After applying this YAML to the cluster, all my pods are working. from the prometheus-adapter-monitor pod, I get the logs:
I0620 21:06:01.122341 1 api.go:74] GET http://prometheus-service:9090/api/v1/series?match%5B%5D=selenium_grid_node_count%7Bkubernetes_namespace%21%3D%22%22%2Ckubernetes_pod_name%21%3D%22%22%7D&start=1687293961.117 200 OK
I0620 21:06:01.122618 1 api.go:93] Response Body: {"status":"success","data":[]}
I0620 21:06:01.122800 1 provider.go:270] Set available metric list from Prometheus to: [[]]
I0620 21:06:01.286377 1 handler.go:143] prometheus-metrics-adapter: GET "/apis/custom.metrics.k8s.io/v1" satisfied by gorestful with webservice /apis/custom.metrics.k8s.io
I0620 21:06:01.286709 1 wrap.go:42] GET /apis/custom.metrics.k8s.io/v1: (736.267µs) 404 [[Go-http-client/2.0] 10.45.0.31:48374]
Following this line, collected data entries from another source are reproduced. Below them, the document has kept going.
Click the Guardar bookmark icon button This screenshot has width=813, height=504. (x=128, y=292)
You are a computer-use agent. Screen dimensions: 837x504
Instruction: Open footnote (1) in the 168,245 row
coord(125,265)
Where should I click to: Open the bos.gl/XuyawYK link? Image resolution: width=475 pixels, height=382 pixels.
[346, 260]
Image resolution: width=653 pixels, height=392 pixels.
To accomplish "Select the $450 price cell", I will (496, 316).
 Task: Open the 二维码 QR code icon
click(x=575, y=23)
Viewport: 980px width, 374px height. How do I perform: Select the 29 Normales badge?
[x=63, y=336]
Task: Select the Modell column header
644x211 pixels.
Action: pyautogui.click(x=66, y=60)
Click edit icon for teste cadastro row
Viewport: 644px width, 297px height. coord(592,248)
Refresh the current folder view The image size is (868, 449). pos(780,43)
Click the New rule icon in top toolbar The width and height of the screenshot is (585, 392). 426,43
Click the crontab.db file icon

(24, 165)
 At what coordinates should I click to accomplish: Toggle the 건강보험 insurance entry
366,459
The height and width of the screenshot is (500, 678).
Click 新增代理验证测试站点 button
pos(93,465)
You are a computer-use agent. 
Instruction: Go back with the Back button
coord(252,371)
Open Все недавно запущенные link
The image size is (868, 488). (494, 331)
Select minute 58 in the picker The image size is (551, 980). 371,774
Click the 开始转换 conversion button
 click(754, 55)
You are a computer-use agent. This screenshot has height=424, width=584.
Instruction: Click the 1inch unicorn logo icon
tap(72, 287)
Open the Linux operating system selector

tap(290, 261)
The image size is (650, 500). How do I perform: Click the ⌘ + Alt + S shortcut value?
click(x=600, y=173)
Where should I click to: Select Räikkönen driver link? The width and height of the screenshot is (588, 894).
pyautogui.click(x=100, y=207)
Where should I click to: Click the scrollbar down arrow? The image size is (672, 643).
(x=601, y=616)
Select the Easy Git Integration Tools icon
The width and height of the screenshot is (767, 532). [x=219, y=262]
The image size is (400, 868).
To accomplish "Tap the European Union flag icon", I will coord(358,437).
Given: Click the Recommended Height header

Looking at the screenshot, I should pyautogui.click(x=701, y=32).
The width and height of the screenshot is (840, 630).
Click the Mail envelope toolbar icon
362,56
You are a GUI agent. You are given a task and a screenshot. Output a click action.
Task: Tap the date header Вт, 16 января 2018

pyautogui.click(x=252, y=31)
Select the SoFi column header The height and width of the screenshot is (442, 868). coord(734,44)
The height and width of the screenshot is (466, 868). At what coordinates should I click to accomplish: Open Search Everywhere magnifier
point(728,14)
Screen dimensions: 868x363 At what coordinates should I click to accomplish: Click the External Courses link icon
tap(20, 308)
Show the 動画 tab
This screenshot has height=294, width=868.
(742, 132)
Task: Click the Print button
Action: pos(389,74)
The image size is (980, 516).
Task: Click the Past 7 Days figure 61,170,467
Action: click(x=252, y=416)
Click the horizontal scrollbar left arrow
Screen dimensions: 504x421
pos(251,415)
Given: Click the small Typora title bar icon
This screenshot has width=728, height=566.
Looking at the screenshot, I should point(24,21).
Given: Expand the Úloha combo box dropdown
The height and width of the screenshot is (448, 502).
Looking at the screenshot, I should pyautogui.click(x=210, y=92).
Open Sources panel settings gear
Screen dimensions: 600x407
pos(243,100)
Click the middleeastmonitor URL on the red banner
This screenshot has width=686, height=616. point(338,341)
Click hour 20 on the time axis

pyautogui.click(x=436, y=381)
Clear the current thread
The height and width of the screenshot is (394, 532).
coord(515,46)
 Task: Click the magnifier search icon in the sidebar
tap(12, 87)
When i kubectl describe apiservice v1.custom.metrics.k8s.io
i recived:
Name: v1.custom.metrics.k8s.io
Namespace:
Labels: <none>
Annotations: <none>
API Version: apiregistration.k8s.io/v1
Kind: APIService
Metadata:
Creation Timestamp: 2023-06-20T21:04:55Z
Managed Fields:
API Version: apiregistration.k8s.io/v1
Fields Type: FieldsV1
fieldsV1:
f:metadata:
f:annotations:
.:
f:kubectl.kubernetes.io/last-applied-configuration:
f:spec:
f:group:
f:groupPriorityMinimum:
f:insecureSkipTLSVerify:
f:service:
.:
f:name:
f:namespace:
f:port:
f:version:
f:versionPriority:
Manager: kubectl-client-side-apply
Operation: Update
Time: 2023-06-20T21:04:55Z
API Version: apiregistration.k8s.io/v1
Fields Type: FieldsV1
fieldsV1:
f:status:
f:conditions:
.:
k:{"type":"Available"}:
.:
f:lastTransitionTime:
f:message:
f:reason:
f:status:
f:type:
Manager: kube-apiserver
Operation: Update
Subresource: status
Time: 2023-06-20T21:05:02Z
Resource Version: 11540103
UID: 7c82cbb9-41df-4469-9394-a03da9d34bef
Spec:
Group: custom.metrics.k8s.io
Group Priority Minimum: 100
Insecure Skip TLS Verify: true
Service:
Name: prometheus-adapter-monitor
Namespace: fb-poster
Port: 443
Version: v1
Version Priority: 100
Status:
Conditions:
Last Transition Time: 2023-06-20T21:04:55Z
Message: failing or missing response from https://10.45.1.70:6443/apis/custom.metrics.k8s.io/v1: bad status from https://10.45.1.70:6443/apis/custom.metrics.k8s.io/v1: 404
Reason: FailedDiscoveryCheck
Status: False
Type: Available
Events: <none>
I have no clue how can i solve this problem. I found some related posts, but they don't cover my problem and are from a few years ago.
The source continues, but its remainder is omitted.